■ **Extract to read**:

We now turn our attention to characterizing the covariance between \(M^{(N)}(t)\) and \(M^{(N)}(t+u)\). Based on the above we have

$$\begin{aligned}&{\mathbb {C}}\mathrm{ov}(M^{(N)}(t),M^{(N)}(t+u)) = {\mathbb {E}}\left( M^{(N)}(t)M^{(N)}(t+u)\right) \\&\qquad - {\mathbb {E}}\left( M^{(N)}(t)\right) {\mathbb {E}}\left( M^{(N)}(t+u)\right) \\&\quad =(\xi _N(u)+o(N^{1-\alpha }))(\xi _N(t)+o(N^{1-\alpha }))+e^{-\mu _\infty u}\left( \xi _N(t)+o(N^{1-\alpha })\right) ^2\\&\qquad +\,e^{-\mu _\infty u}\left( N^{2-\alpha }\varsigma ^{({{{i}}})}(t)1_{\{\alpha \le 1\}} + N\varrho ^{({{{i}}})}(t)1_{\{\alpha \ge 1\}}+\psi (N)\right) \\&\qquad -\,\left( \xi _N(t)+o(N^{1-\alpha })\right) \left( \xi _N (t+u))+o(N^{1-\alpha })\right) . \end{aligned}$$

A direct computation now yields that the zero-order terms cancel, and that we end up with (7).

■ **Data shown**:
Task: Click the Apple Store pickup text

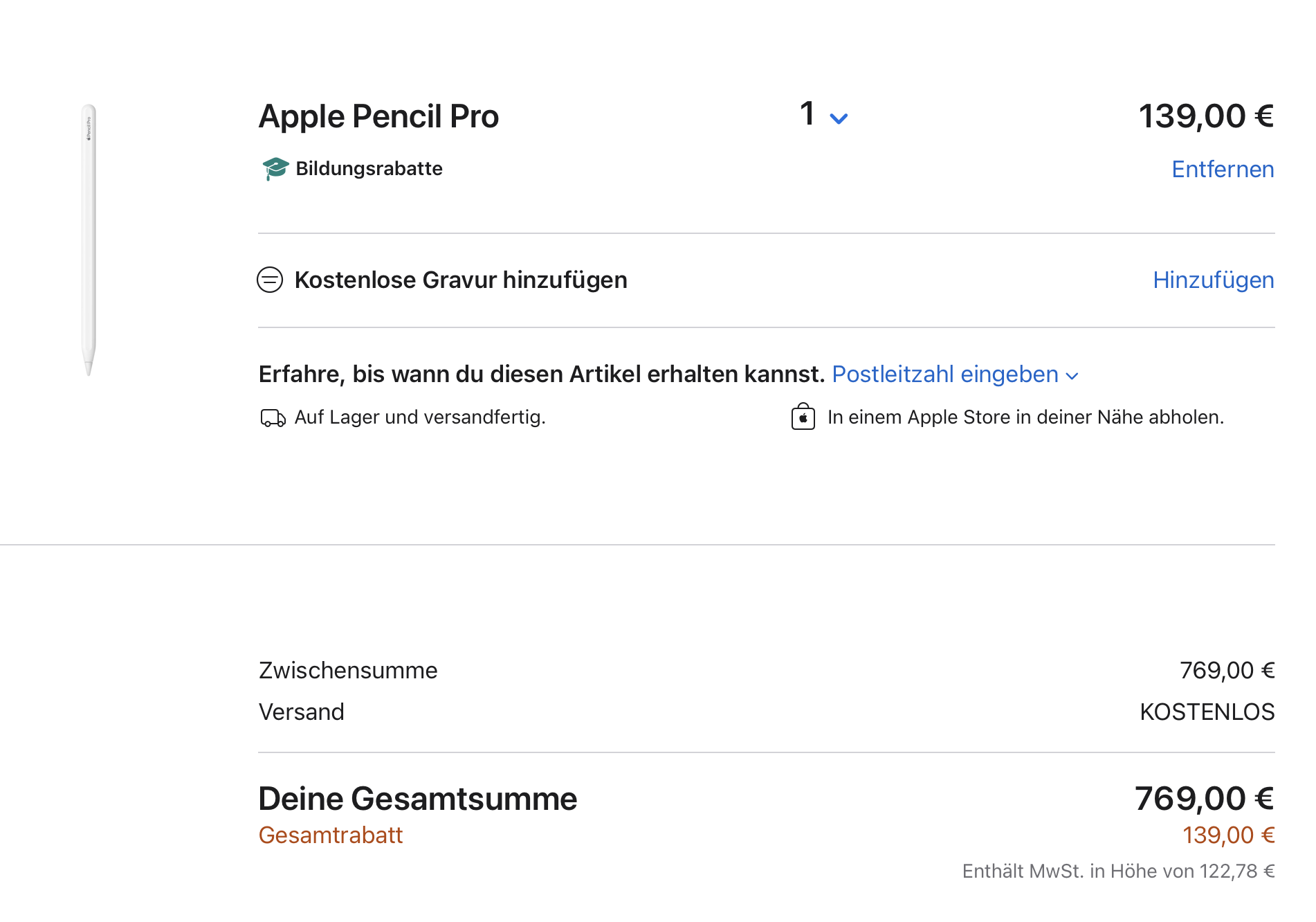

■ **Challenge 1**:
Answer from the covariance passage:
(a) Between which two quantities does the passage set out to describe the covariance?
(b) Which terms does the last sentence say cancel?
(c) Which numbered result does the computation end with?
■ **Challenge 2**:
Does each statement agree with the covariance passage? Answer yes or no and quote the words that decide it.
(a) The passage sets out to describe a covariance.
(b) The zero-order terms are left over after the computation.
(c) The result is reached through a direct computation.
The data aren't needed for anything here.

■ **Correct answer 1**:
(a) M^(N)(t) and M^(N)(t+u)
(b) The zero-order terms
(c) (7)

■ **Correct answer 2**:
(a) Yes: "We now turn our attention to characterizing the covariance"
(b) No: "the zero-order terms cancel"
(c) Yes: "A direct computation now yields"